A leader whose influence is recognized far beyond the classroom, Peterson was recently named Middle School Principal of the Year in Massachusetts.

“When I found out my colleagues nominated me for principal of the year I was flabbergasted,” Peterson said. “I thought they were crazy for even doing such a thing.”

Their nomination essays weren’t crazy, however. They were inspiring.

  • “Heidi Peterson empowers her team to be the instruments of transformational change at Webster Middle School,” one essay read. “She has led the efforts to create a community of learning for all of us where each and every one of us has a voice and experiences a true sense of belonging.”
  • “Heidi inspired this nomination for manifesting the true example of teacher-leader by providing robust learning for both adult and adolescent learners, by remaining open and inquisitive to the ideas and feedback from all members of the Webster community, but most importantly by arriving immediately on the scene to pitch in, to problem-solve, and often to defuse and/or deescalate any situation that arises that may impact the culture and climate of our school community,” read another.

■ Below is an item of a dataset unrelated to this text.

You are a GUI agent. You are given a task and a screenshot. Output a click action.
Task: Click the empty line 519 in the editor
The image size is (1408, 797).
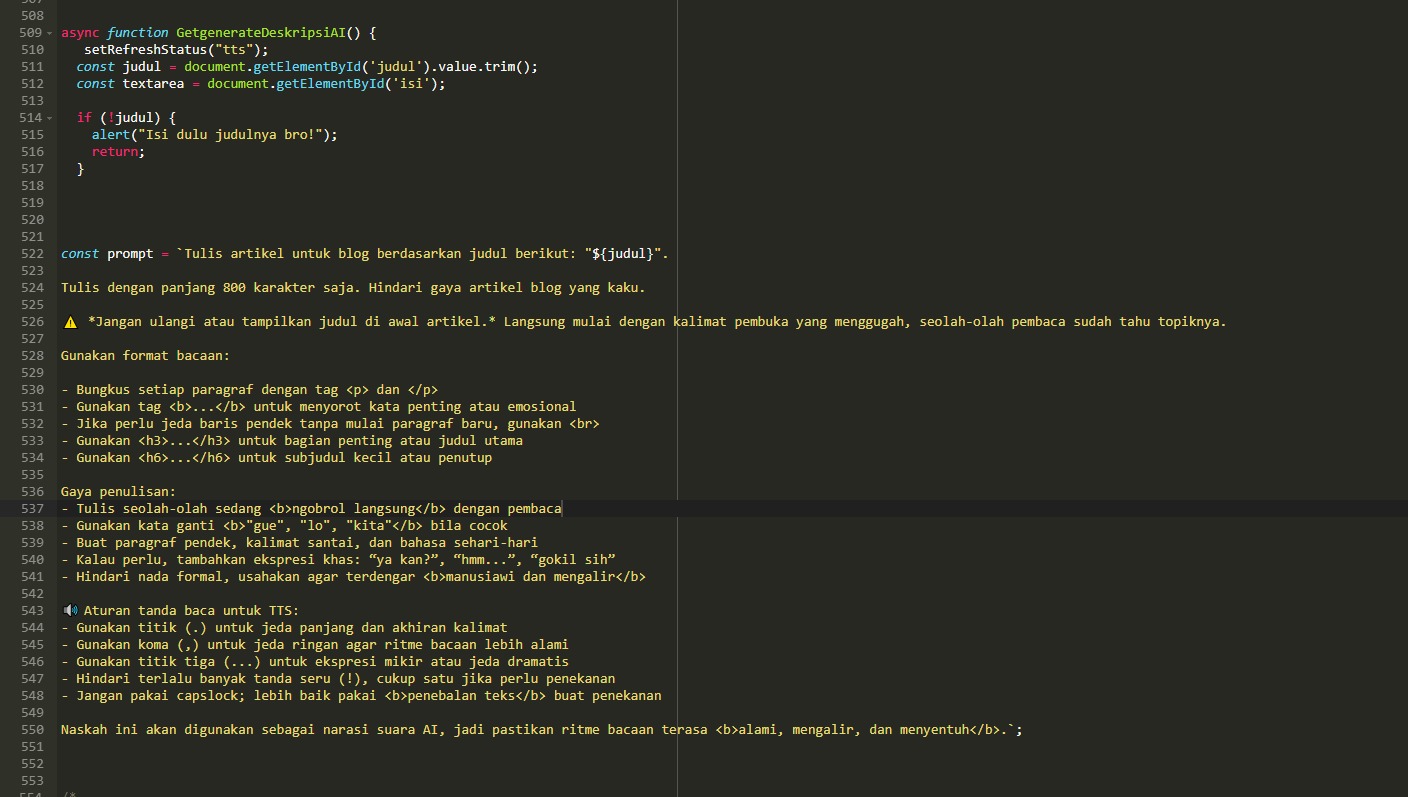tap(300, 203)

The award makes Peterson the fourth Susquehanna graduate to earn their state’s top honor in public education in the past three years. In 2022, Carolyn Kuhr ’98 Kielma, a science teacher at Bristol Eastern High School, was named Connecticut’s Teacher of the Year and a top-five finalist for the National Teacher of the Year Award. In 2021, Taiisha Swinton-Buck ’08, principal of Baltimore’s Digital Harbor High School was named Maryland Association of Secondary School Principals’ Principal of the Year. And in 2023, Ashlie Crosson ’11, an English teacher at Mifflin County High School, was named Pennsylvania’s Teacher of the Year.

Overcoming challenges

Peterson has served as principal at Webster Middle School for the past three years. Webster is a suburban district with 70% of its students falling in the poverty category, Peterson said. The district is currently deemed underperforming by the state of Massachusetts Department of Education, she added.

To improve teaching and learning, the district has been working to make sure its curriculum is equitable. “By doing this, we ensure that all students are receiving the same texts within their classrooms,” Peterson said. For example, all eighth-grade students read the same novels; no class reads something another class is not reading.

“I have also implemented what is referred to as Tier 2 instruction on a daily basis. We have been able to incorporate a 45-minute block into our schedule to enable students to work with like groups to fill in learning gaps,” she said. “We frequently re-evaluate student needs based on various data and adjust groups as needed. In education, this is referred to as flexible grouping.”

Peterson graduated from Susquehanna with a bachelor’s degree in sociology before earning her master’s degree in elementary education from Worcester State University and certificate of advanced graduate studies in educational leadership from Simmons College. Prior to serving as principal, Peterson was a teacher, literacy specialist and an assistant principal for 13 years.

“More than preparing me to teach, Susquehanna prepared me to be a leader,” Peterson said. “Our work is hard, but the reward is greater than great. While the benefits are not in the pay, they are in the lives we change every day. We may not see it immediately, but our impact and influence is in every child we work with.”